The single currency resumed its uptrend against the dollar on Friday after some disappointing data from the US. In addition, the currency also made gains against sterling and posted its strongest reading against it since November. In terms of economic data, it was pretty light, with only the second reading of inflation from Germany and France, which posted numbers as expected.

Economic data picks up this week with the first release of the GDP numbers from Germany on Tuesday and the eurozone on Wednesday. If we see continued growth from the region we could see the euro’s current momentum continue. On Thursday, the inflation number is due and it could be significant with regards to future monetary policy plans from the European Central Bank. There is a chance that inflation could slide slightly due to the strength of the currency.

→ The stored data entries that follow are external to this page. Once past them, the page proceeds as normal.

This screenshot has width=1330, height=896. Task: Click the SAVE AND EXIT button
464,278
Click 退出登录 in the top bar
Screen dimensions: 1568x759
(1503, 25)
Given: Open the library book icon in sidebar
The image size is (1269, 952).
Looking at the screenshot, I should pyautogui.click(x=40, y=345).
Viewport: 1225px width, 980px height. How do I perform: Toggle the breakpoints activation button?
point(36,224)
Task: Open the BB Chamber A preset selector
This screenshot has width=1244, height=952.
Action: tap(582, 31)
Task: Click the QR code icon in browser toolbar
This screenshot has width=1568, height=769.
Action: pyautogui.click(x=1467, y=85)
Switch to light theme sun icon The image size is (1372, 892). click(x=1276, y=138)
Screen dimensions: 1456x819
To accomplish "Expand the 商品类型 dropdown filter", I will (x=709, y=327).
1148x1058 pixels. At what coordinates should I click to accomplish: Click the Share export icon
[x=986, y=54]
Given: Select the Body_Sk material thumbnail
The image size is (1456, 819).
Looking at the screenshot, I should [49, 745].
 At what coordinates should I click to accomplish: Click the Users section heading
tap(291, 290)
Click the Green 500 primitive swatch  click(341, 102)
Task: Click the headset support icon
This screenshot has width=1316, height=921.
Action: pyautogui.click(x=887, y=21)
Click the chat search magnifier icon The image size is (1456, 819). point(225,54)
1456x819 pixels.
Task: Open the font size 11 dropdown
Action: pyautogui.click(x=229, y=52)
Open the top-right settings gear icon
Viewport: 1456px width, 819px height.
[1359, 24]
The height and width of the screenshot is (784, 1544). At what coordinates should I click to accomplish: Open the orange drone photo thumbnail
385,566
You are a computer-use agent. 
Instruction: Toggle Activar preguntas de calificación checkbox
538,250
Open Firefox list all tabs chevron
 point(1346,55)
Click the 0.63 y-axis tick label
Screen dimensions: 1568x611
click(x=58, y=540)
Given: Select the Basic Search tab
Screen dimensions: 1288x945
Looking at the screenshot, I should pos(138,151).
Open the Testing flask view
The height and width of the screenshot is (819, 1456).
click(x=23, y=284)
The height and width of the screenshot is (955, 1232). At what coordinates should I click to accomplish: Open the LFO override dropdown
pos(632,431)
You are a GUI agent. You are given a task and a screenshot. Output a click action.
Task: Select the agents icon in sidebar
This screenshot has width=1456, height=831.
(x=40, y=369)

USD: dollar slides again and increases calls for a rate hike

The main focus of the week for dollar investors came on Friday, with consumer price data coming in lower than expected. This weakened the dollar and, yet again, throws the idea of a rise in interest rates into the ring. Fed funds futures now price in a 40% likelihood that we’ll see an interest rate hike in December 2017. This led to a 16-month low for the dollar against the Japanese yen.

Further to the US’s monetary policy concerns, geopolitical tensions between Donald Trump and Kim Jong-un continue to gain media attention, adding to the uncertainty and volatility we’ve seen so far. Trump announced the military are ‘locked and loaded’ to deal with North Korea – we’ll be watching this closely throughout the week as, no doubt, the world will.

Data wise, it’s a fairly quiet start to the week for the dollar but this changes quite quickly with retail sales out for the month of July and industrial production taking centre stage in the week ahead.